[Start of section]

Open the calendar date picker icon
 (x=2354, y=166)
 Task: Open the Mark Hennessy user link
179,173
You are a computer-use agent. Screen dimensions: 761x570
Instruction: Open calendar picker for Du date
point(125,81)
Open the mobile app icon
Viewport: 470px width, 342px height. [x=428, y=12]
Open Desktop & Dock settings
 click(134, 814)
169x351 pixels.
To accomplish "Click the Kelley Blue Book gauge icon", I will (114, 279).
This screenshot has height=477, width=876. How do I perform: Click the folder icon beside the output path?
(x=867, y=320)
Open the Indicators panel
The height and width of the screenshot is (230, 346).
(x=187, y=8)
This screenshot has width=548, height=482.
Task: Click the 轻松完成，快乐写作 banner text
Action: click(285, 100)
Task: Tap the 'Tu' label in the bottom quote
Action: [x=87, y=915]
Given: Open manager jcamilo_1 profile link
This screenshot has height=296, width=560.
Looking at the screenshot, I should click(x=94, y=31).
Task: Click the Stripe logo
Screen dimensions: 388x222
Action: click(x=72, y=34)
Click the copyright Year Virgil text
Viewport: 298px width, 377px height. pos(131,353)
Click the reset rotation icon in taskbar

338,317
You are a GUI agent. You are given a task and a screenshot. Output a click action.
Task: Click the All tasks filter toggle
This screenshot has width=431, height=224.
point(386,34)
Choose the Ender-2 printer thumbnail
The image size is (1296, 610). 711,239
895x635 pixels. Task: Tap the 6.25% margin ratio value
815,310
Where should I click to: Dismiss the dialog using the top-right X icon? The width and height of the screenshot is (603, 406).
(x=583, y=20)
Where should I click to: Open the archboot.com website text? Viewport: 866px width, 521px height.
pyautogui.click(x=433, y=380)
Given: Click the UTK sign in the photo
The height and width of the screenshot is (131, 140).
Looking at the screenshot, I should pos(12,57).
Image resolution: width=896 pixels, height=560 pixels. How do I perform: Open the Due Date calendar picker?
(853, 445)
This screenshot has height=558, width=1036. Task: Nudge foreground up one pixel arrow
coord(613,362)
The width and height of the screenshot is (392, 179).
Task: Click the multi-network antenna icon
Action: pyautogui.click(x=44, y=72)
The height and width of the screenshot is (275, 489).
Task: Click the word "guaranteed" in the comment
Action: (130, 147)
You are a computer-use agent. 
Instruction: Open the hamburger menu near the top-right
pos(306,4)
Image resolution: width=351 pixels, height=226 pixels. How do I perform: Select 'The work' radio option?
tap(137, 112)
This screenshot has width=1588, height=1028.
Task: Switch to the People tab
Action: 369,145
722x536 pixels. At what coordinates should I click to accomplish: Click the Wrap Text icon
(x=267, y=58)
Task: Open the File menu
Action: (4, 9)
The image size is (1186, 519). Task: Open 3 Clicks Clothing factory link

[End of section]

What needs to be done:
Scan the listing above. Collect all lines with the word "agent".

Solution:
You are a computer-use agent. Screen dimensions: 761x570
You are a GUI agent. You are given a task and a screenshot. Output a click action.
You are a computer-use agent. 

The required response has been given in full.